:: MATERIAL PROVIDED ::

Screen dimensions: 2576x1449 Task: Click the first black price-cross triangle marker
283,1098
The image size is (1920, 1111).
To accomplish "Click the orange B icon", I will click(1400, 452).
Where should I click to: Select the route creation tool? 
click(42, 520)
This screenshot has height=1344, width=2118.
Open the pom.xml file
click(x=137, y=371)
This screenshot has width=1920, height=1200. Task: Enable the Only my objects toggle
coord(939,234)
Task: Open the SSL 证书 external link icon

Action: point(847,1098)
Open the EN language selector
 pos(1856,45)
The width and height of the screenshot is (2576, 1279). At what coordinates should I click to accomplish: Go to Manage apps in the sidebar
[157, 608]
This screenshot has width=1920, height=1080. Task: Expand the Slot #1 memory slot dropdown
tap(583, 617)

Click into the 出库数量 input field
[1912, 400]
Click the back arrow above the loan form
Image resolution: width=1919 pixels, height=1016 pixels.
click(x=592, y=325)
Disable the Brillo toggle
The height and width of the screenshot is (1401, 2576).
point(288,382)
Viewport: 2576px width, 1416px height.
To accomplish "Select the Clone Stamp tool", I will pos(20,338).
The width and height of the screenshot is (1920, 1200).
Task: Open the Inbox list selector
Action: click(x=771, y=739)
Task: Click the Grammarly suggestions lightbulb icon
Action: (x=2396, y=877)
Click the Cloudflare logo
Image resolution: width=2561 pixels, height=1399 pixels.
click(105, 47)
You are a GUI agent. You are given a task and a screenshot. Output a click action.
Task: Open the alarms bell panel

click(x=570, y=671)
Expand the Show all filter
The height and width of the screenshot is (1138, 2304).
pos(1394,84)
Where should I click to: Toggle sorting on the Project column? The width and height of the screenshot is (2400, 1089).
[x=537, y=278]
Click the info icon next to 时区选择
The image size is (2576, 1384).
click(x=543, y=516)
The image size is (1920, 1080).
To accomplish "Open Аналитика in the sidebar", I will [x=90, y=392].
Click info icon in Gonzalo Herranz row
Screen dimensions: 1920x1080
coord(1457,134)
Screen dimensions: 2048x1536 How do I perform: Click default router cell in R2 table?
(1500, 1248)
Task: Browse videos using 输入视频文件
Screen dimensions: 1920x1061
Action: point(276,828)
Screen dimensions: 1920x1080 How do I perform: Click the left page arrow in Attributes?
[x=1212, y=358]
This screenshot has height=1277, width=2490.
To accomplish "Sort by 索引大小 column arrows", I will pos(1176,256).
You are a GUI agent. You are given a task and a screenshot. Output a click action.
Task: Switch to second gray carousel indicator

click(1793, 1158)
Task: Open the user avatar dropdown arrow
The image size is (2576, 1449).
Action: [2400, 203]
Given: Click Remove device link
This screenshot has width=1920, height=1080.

:::

** PROBLEM DETAILS **
Word for word, write out all of the entries again.

** RESPONSE AREA **
Screen dimensions: 2576x1449 Task: Click the first black price-cross triangle marker
283,1098
The image size is (1920, 1111).
To accomplish "Click the orange B icon", I will click(1400, 452).
Where should I click to: Select the route creation tool? 
click(42, 520)
This screenshot has height=1344, width=2118.
Open the pom.xml file
click(x=137, y=371)
This screenshot has width=1920, height=1200. Task: Enable the Only my objects toggle
coord(939,234)
Task: Open the SSL 证书 external link icon

Action: point(847,1098)
Open the EN language selector
 pos(1856,45)
The width and height of the screenshot is (2576, 1279). At what coordinates should I click to accomplish: Go to Manage apps in the sidebar
[157, 608]
This screenshot has width=1920, height=1080. Task: Expand the Slot #1 memory slot dropdown
tap(583, 617)

Click into the 出库数量 input field
[1912, 400]
Click the back arrow above the loan form
Image resolution: width=1919 pixels, height=1016 pixels.
click(x=592, y=325)
Disable the Brillo toggle
The height and width of the screenshot is (1401, 2576).
point(288,382)
Viewport: 2576px width, 1416px height.
To accomplish "Select the Clone Stamp tool", I will pos(20,338).
The width and height of the screenshot is (1920, 1200).
Task: Open the Inbox list selector
Action: click(x=771, y=739)
Task: Click the Grammarly suggestions lightbulb icon
Action: (x=2396, y=877)
Click the Cloudflare logo
Image resolution: width=2561 pixels, height=1399 pixels.
click(105, 47)
You are a GUI agent. You are given a task and a screenshot. Output a click action.
Task: Open the alarms bell panel

click(x=570, y=671)
Expand the Show all filter
The height and width of the screenshot is (1138, 2304).
pos(1394,84)
Where should I click to: Toggle sorting on the Project column? The width and height of the screenshot is (2400, 1089).
[x=537, y=278]
Click the info icon next to 时区选择
The image size is (2576, 1384).
click(x=543, y=516)
The image size is (1920, 1080).
To accomplish "Open Аналитика in the sidebar", I will [x=90, y=392].
Click info icon in Gonzalo Herranz row
Screen dimensions: 1920x1080
coord(1457,134)
Screen dimensions: 2048x1536 How do I perform: Click default router cell in R2 table?
(1500, 1248)
Task: Browse videos using 输入视频文件
Screen dimensions: 1920x1061
Action: point(276,828)
Screen dimensions: 1920x1080 How do I perform: Click the left page arrow in Attributes?
[x=1212, y=358]
This screenshot has height=1277, width=2490.
To accomplish "Sort by 索引大小 column arrows", I will pos(1176,256).
You are a GUI agent. You are given a task and a screenshot. Output a click action.
Task: Switch to second gray carousel indicator

click(1793, 1158)
Task: Open the user avatar dropdown arrow
The image size is (2576, 1449).
Action: [2400, 203]
Given: Click Remove device link
This screenshot has width=1920, height=1080.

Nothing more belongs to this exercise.